A NORTH YORKSHIRE man has been presenting a radio show to Mexico City from his shed in his back garden.

Andy Backhouse, from Catterick, started presenting the radio station, which is called La Bestia Radio, four years after winning a competition giving him the chance to fly out to the city for two weeks and explore Mexico City's nightlife.

While he was out there, he would occasionally present radio shows on Ibero station, which is Mexico City’s equivalent to BBC Radio One and BBC Radio Six.

After the first lockdown, Andy revamped his garden shed into a recording studio and has been presenting the show from there ever since.

He said: “Working from home has been fantastic really, I mean, just looking back at the last year, all my work has been tied to live events, putting on gigs and DJ-ing and I know a lot of friends who have put on gigs or who are musicians who have had to adapt to the last year.

“For me, a really great thing that’s come out of it project wise is a station called La Bestia Radio, it’s in Mexico City and it’s Spanish for ‘The Beast’ and it just sort of came out of the blue last year.

“About four years ago when I just started at university, I won the student radio competition with the British Council and Folded Wing a production company and this fantastic prize was to fly out to Mexico City and explore the night life and everything the city had to offer for two weeks from the British Council.

“All the while we were reporting back to headquarters which was a radio station, Ibero 90.9 FM and it’s the Mexico City’s answer to Radio One or Radio Six music and I was presenting shows on there for two weeks on FM to loads of music fans stuck in traffic jams across the city and it was a huge station.

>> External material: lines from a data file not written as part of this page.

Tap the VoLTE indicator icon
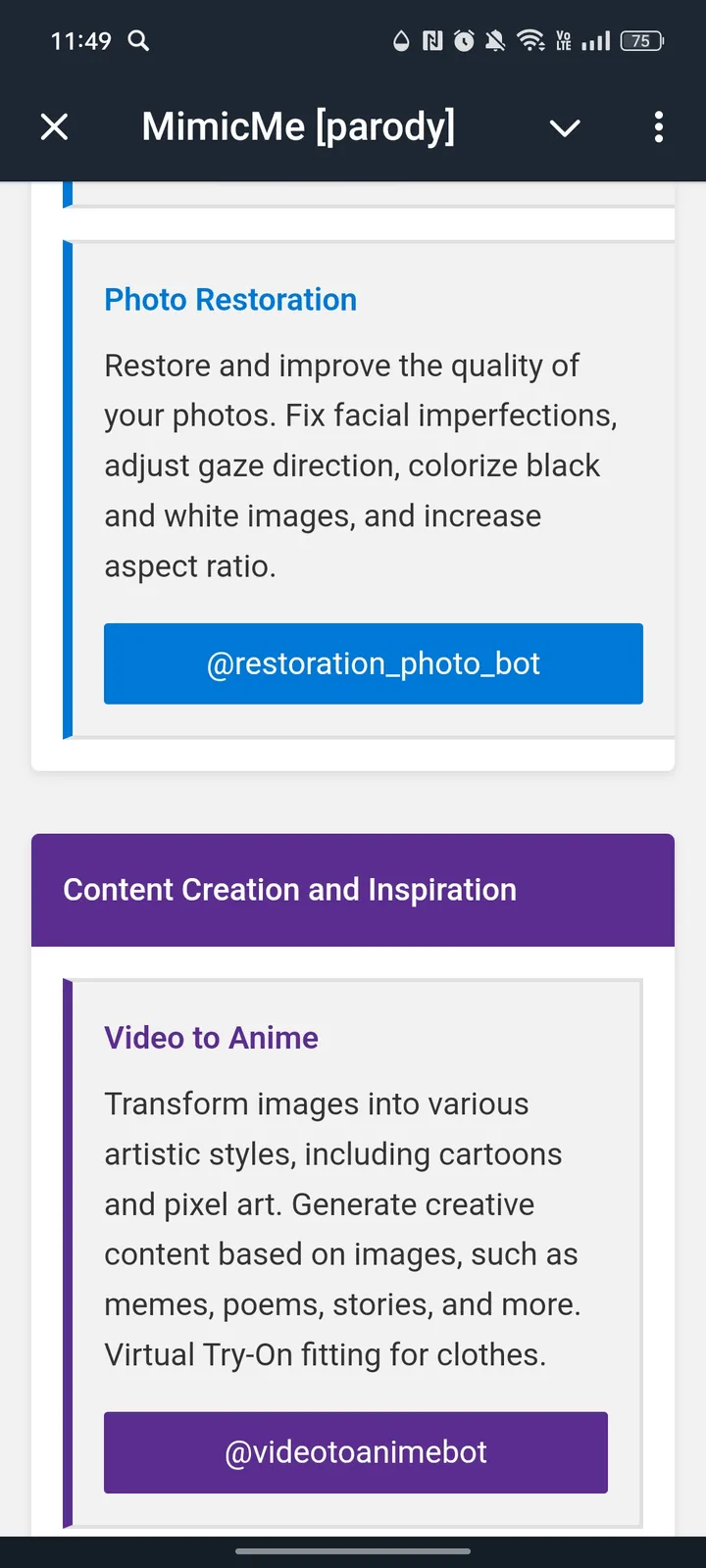This screenshot has height=1568, width=706. click(x=564, y=41)
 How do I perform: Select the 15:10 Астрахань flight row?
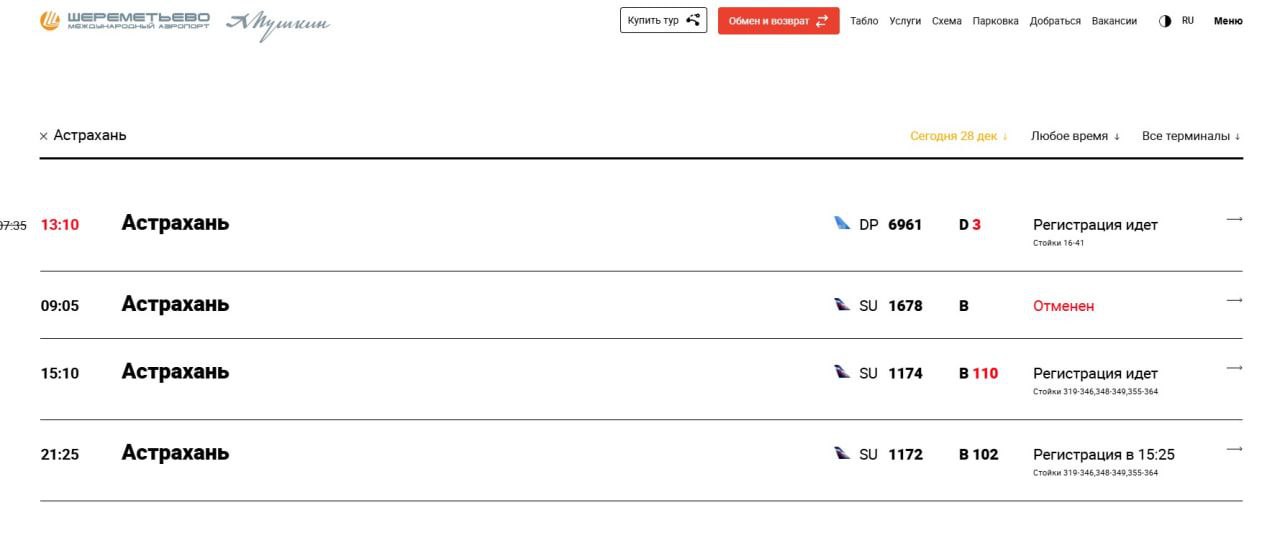[175, 372]
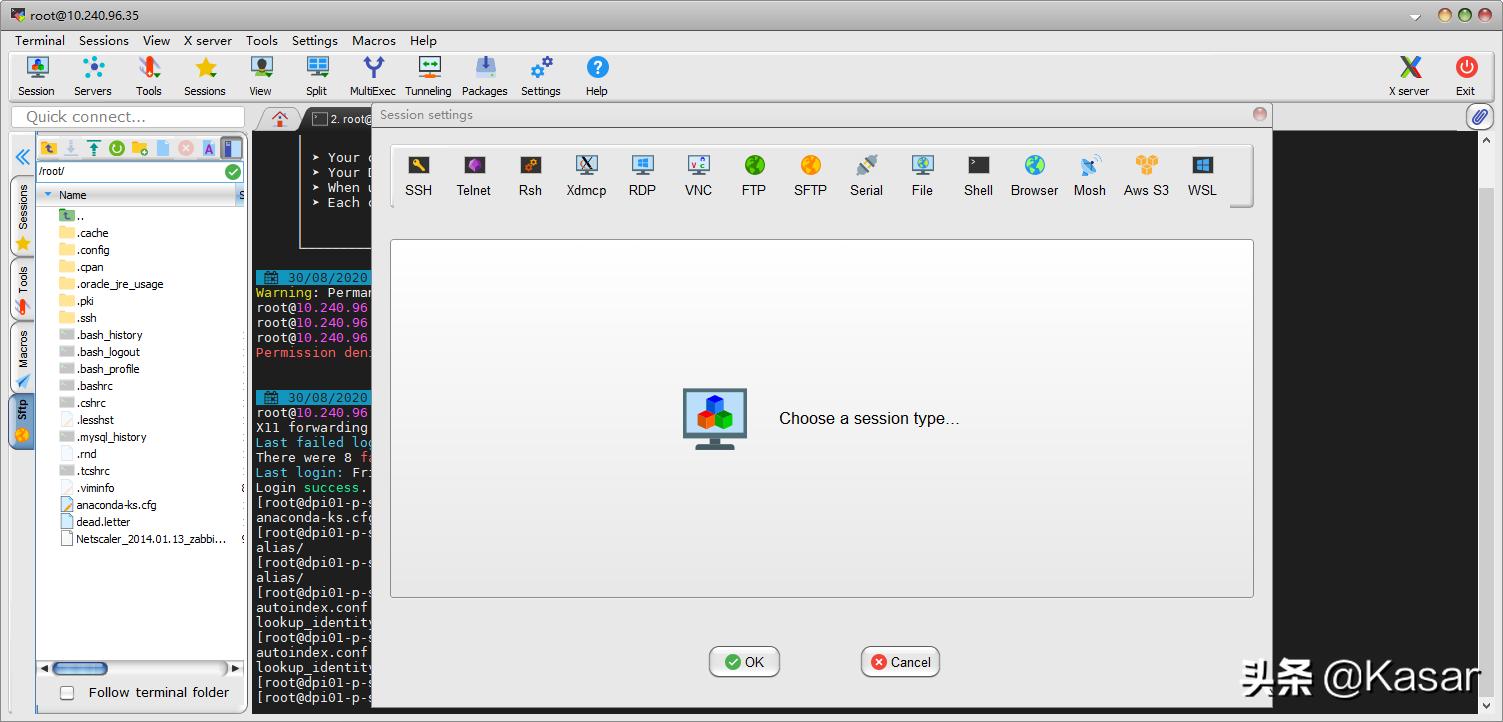Choose the Serial session type
Screen dimensions: 1503x722
click(x=866, y=176)
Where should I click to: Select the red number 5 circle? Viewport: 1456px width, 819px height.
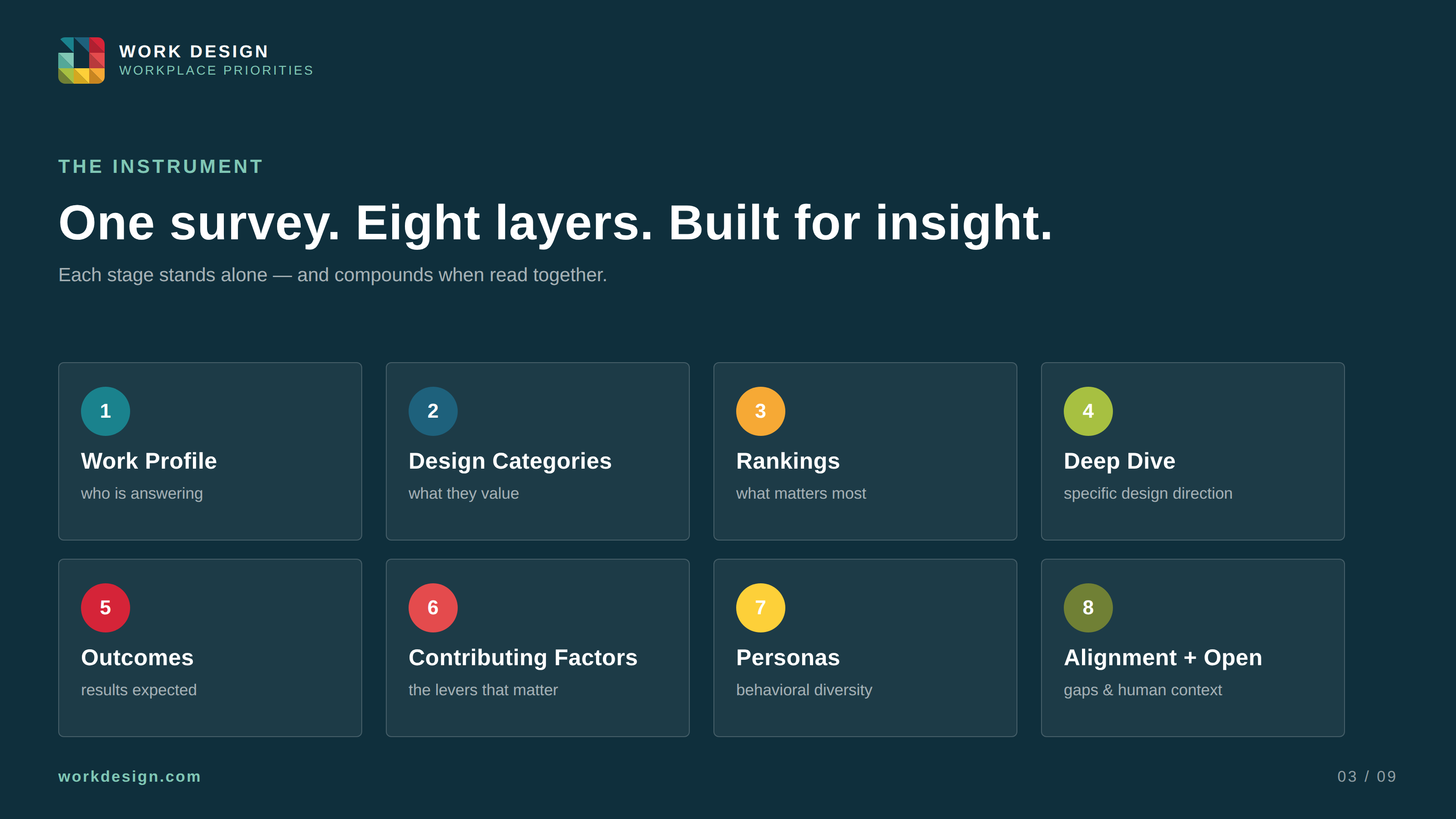(105, 607)
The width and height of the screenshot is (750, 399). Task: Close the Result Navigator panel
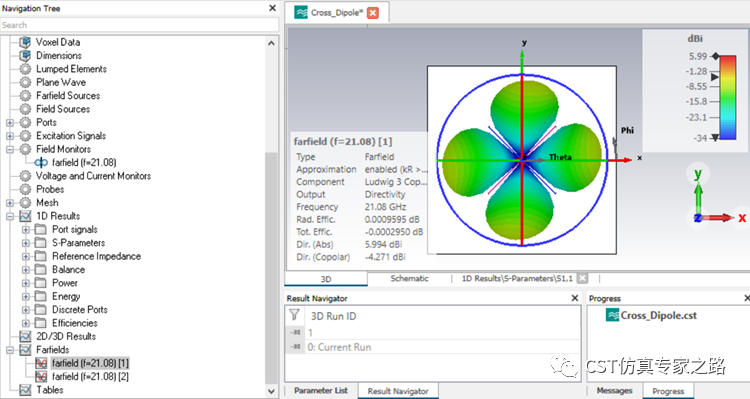tap(575, 298)
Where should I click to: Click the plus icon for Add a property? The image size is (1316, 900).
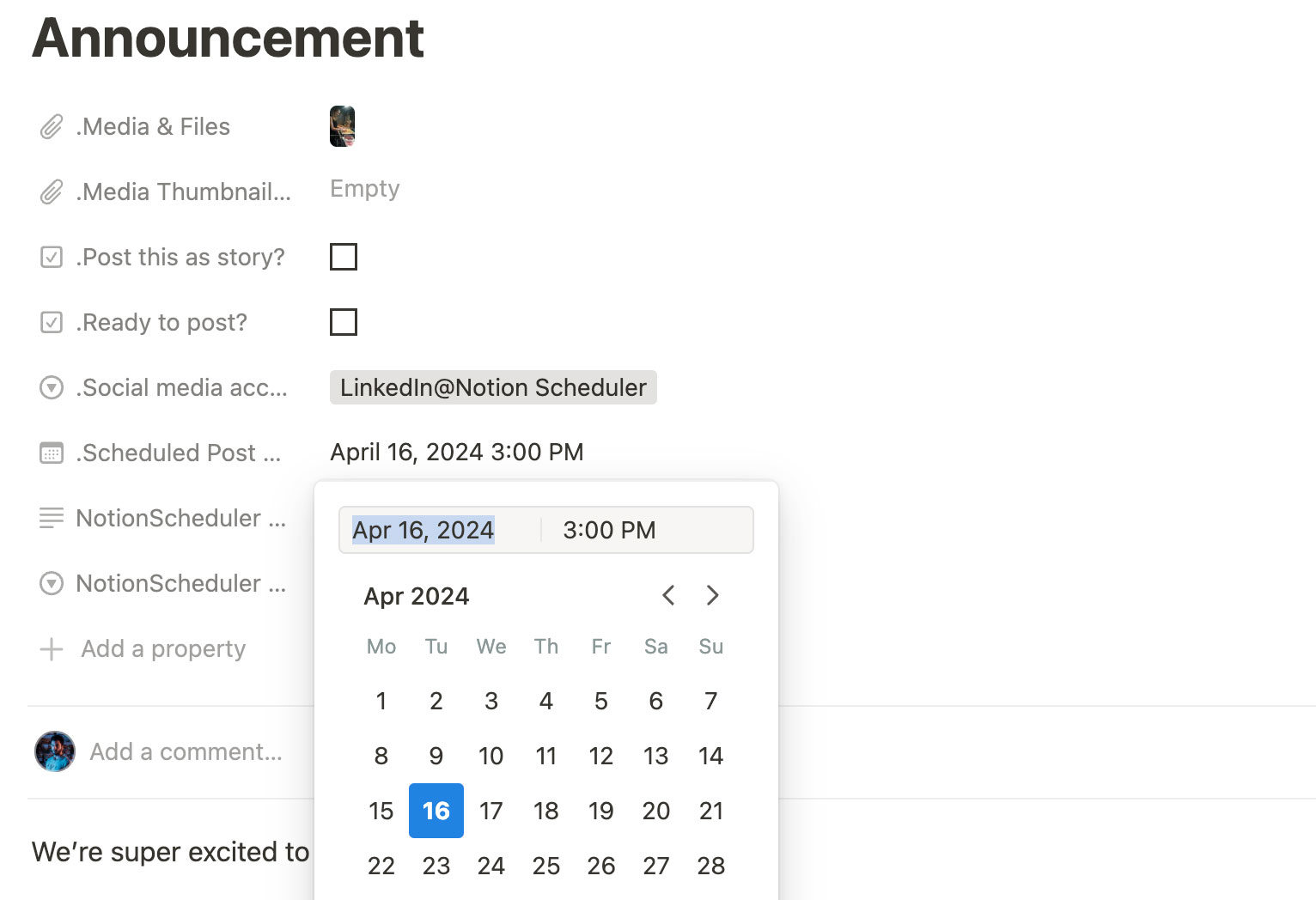click(x=52, y=649)
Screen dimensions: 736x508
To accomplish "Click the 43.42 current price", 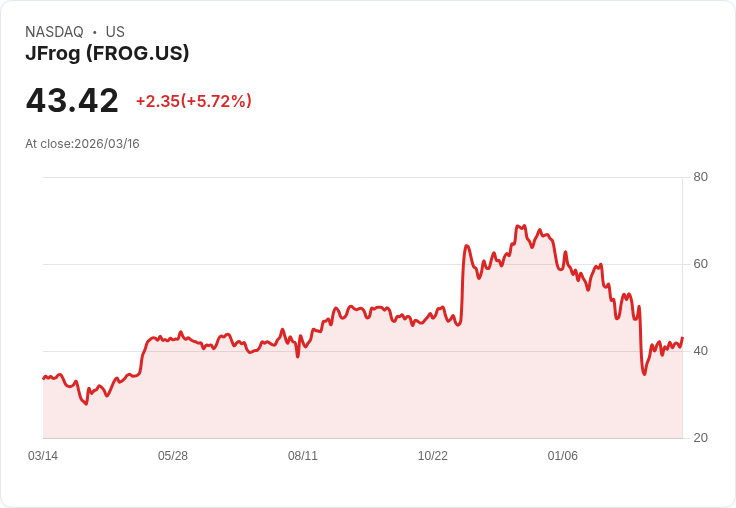I will pyautogui.click(x=72, y=100).
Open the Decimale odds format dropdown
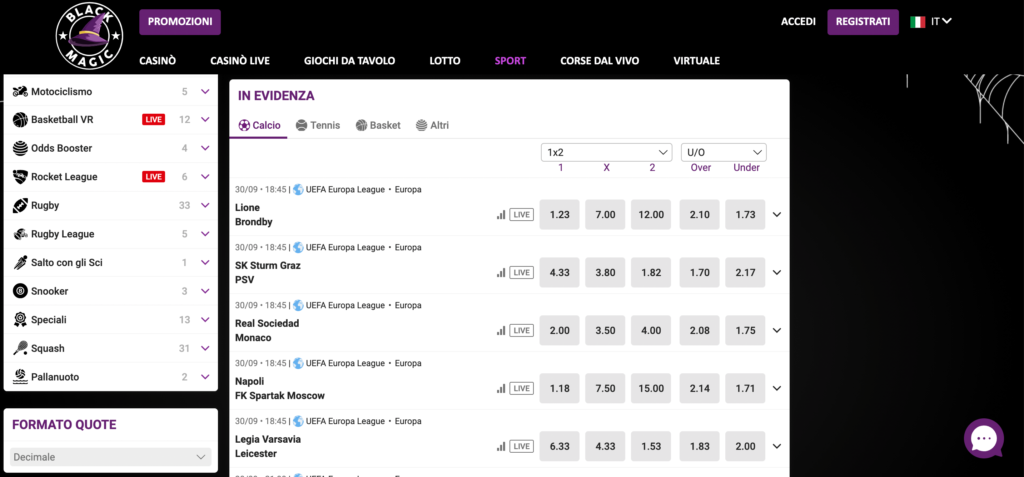 [x=111, y=457]
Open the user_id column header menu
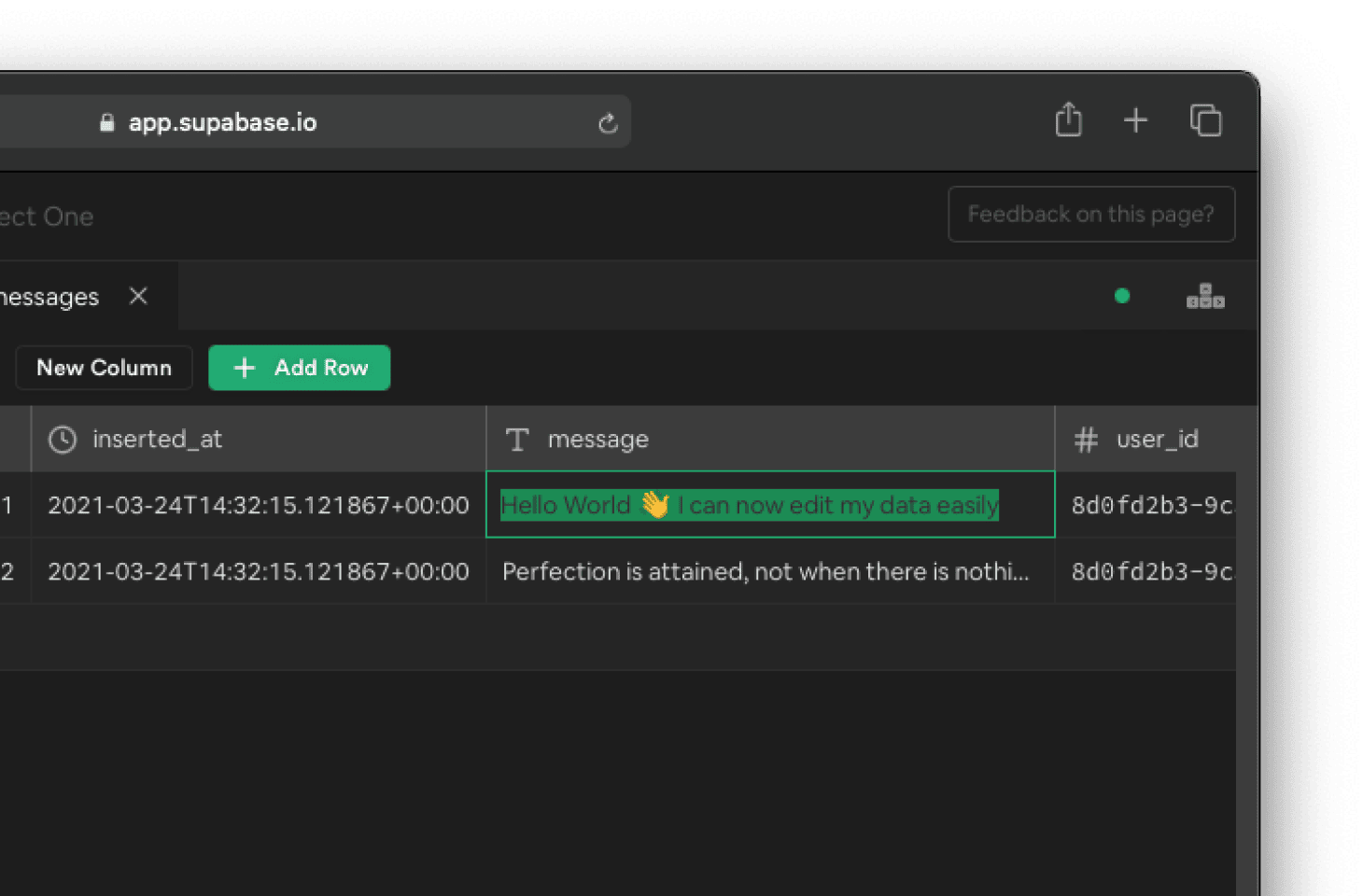Viewport: 1363px width, 896px height. 1158,439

“One thing that is unique about it, it’s the size of Radio One or Radio Six music, but it’s mostly run by students, which to me is like the phrase ‘the lunatics taking over the asylum’ it’s a very creative area to be part of, I loved it so much that over the years I’ve stayed in touch with the friends I made while I was a student and they were a student."

He added: “All these years later, those guys at the university have all graduated and are all about 24 to 25-years-old and started this station called La Bestia and it shows the power of radio as it connects us at the moment through the pandemic and across the world.

“The show is called Ground Control, named after the Bowie song and the stations DNA is all punk music and Indie and guitars and Ground Control focuses on the brilliant new music and exports coming out of the UK essentially.”